Gehen wir von der gegenwärtigen Situation aus, so haben sich die Paradigmen von Selbstorganisation und Synergetik inzwischen auch auf dem Gebiet der Geowissenschaften als sehr fruchtbringend erwiesen. Es existieren weitgehende Analogien zwischen zum Teil völlig unterschiedlichen Phänomenen, wie man am Beispiel der aktuellen Forschung zum Phänomen der ``selbstorganisierten Kritizität'' im System Erde erkennen kann. Die Skaleninvarianz geologischer Phänomene ist eines der ersten Konzepte, das heute im Grundstudium der Geowissenschaften vermittelt wird. Abbildungen geologischer Objekte sollten möglichst Objekte bekannter räumlicher Ausdehnung, sei es eine Münze, ein Gesteinshammer oder auch eine Person, enthalten, um den richtigen Größenmaßstab erkennen zu lassen. Selbstähnlichkeiten räumlicher Strukturen treten sehr häufig auf und sind eher die Regel als die Ausnahme.

Der zunehmenden Akzeptanz der Bedeutung nichtlinearer Phänomene im Geobereich stehen allerdings auch heute noch mitunter traditionelle Denkmuster gegenüber, die eher ein statisches Bild von den Vorgängen in der Erde vermitteln wollen. Gerade Geowissenschaftler zeichneten sich jedoch schon immer durch ein ausgeprägtes Bedürfnis zu interdisziplinärer Zusammenarbeit aus; Erkenntnisse der Einzelwissenschaften anderer Disziplinen werden benötigt, um in der eigenen Thematik einen Erkenntnisfortschritt erlangen zu können.

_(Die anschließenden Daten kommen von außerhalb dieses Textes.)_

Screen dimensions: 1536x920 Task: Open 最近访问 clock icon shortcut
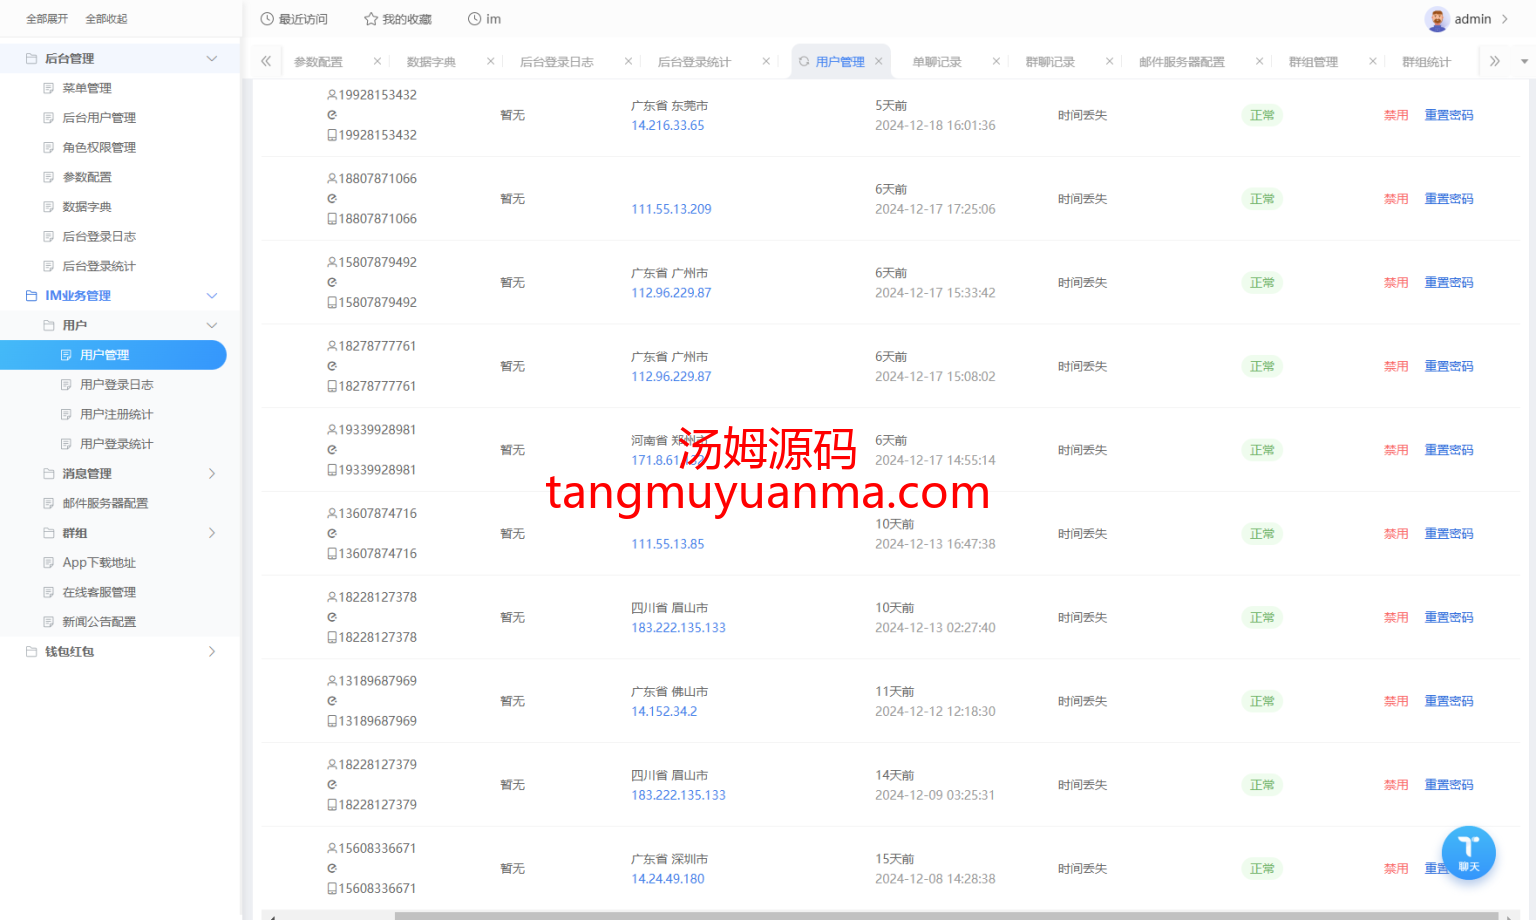(294, 19)
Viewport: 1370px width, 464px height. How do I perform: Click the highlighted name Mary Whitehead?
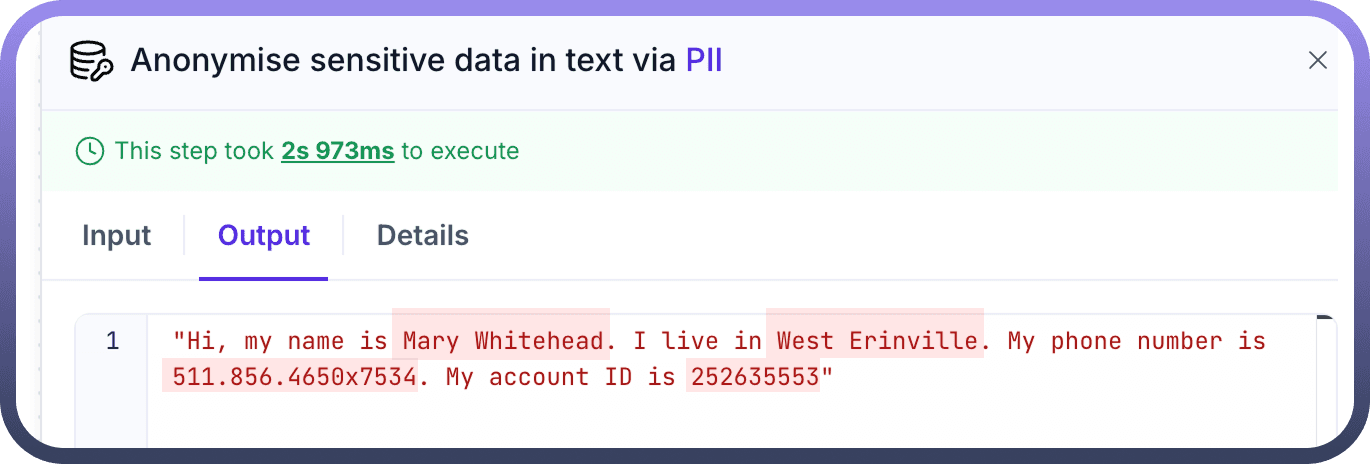[x=500, y=342]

Ein Hauptproblem der Geophysik ist, daß das Untersuchungsobjekt - der Erdkörper - im wesentlichen direkten Messungen unzugänglich bleibt. Folglich sind wir bei dem Verständnis der in der Erde ablaufenden Prozesse fast vollständig auf indirekte Rückschlüsse angewiesen. Die möglichen Interpretationen von Beobachtungen hängen dabei sensitiv von den Materialeigenschaften der in der Erde vorkommenden Gesteine und Minerale ab. Eine Änderung der Schmelztemperatur von Perovskit im unteren Mantel z.B. kann hergebrachte Modelle der globalen Mantelkonvektion in Frage stellen ((Zerr und Boehler(1993))).
Aus diesem Grund hat sich in den letzten 25 Jahren eine eigenständige Disziplin in den Geowissenschaften entwickelt - die experimentelle Geophysik ((Bassett(1979))). Sie basiert zu einem großen Teil auf der Durchführung gezielter Hochdruckexperimente, um Gesteins- und Mineraleigenschaften besser verstehen zu können.

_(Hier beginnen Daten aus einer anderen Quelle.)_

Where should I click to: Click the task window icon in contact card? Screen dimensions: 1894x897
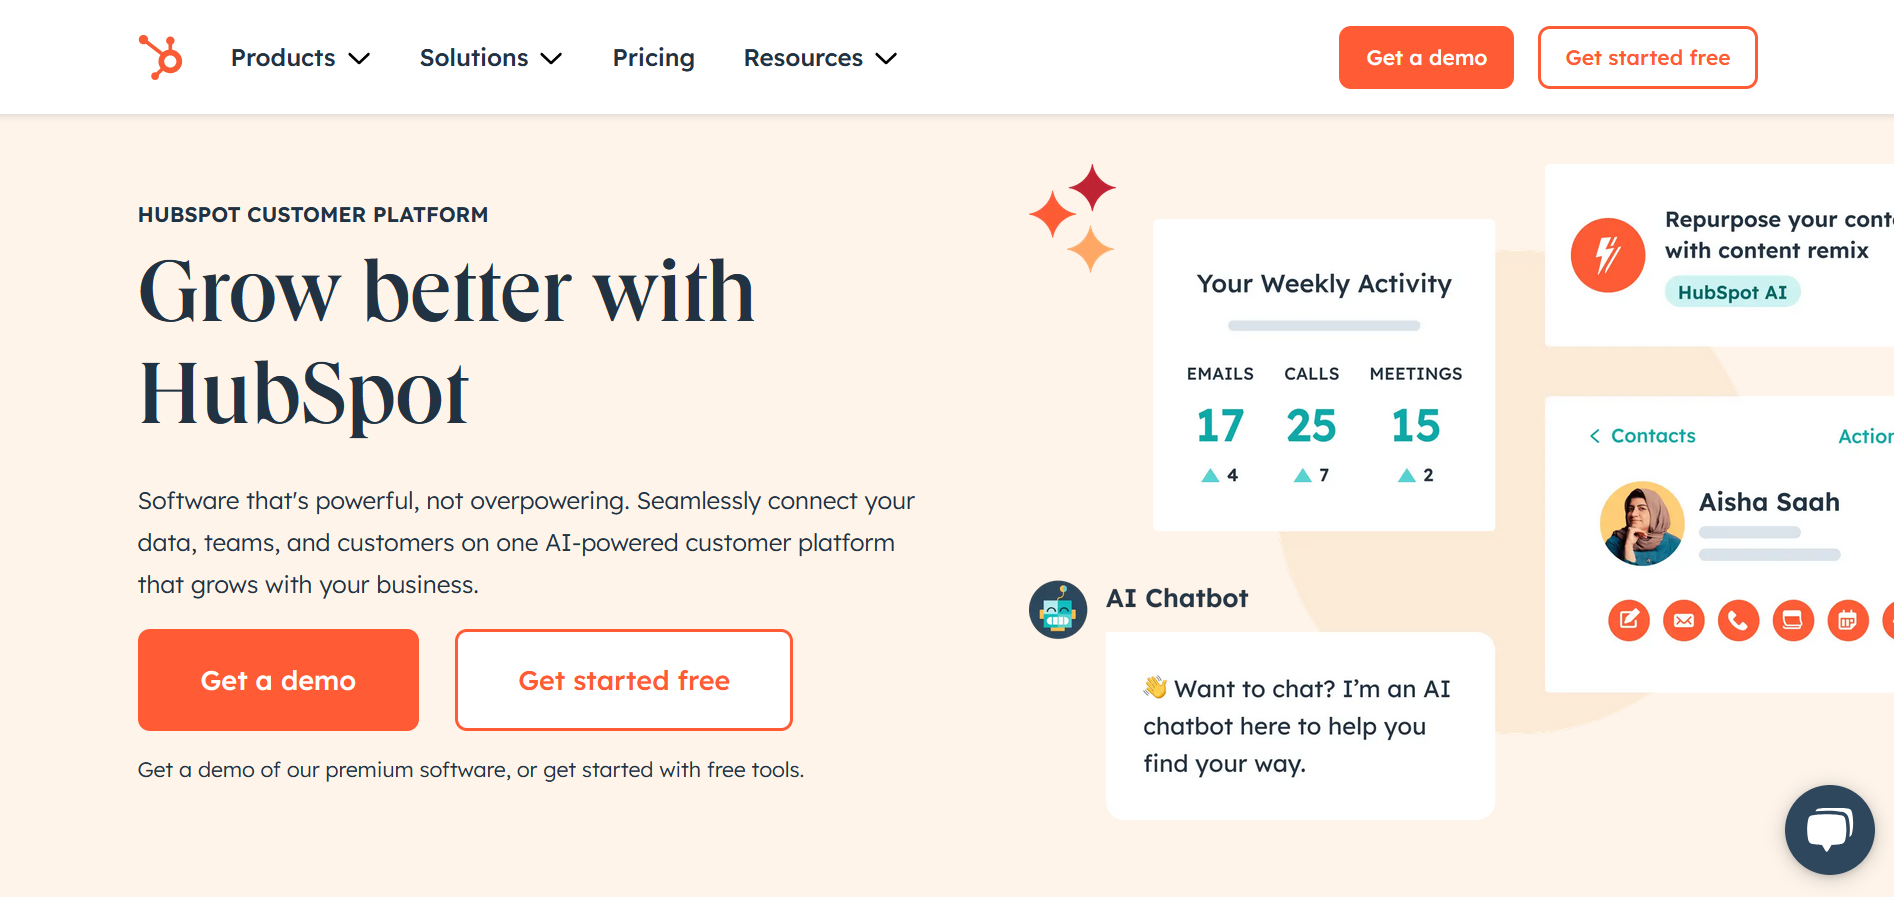pos(1792,621)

Die vorliegende Arbeit versteht sich als ein Versuch, Methoden der nichtlinearen Dynamik auf die notwendige Interpretation von Hochdruckexperimenten anzuwenden. Kinetische Experimente in Hochdruckzellen vom Diamantstempeltyp bilden den Ausgangspunkt zum Verständnis von geodynamischen Prozessen in der Subduktionszone. Thermodynamische Modellvorstellungen werden entwickelt, um erhaltene Resultate auf die geologische Zeitskala extrapolieren zu können.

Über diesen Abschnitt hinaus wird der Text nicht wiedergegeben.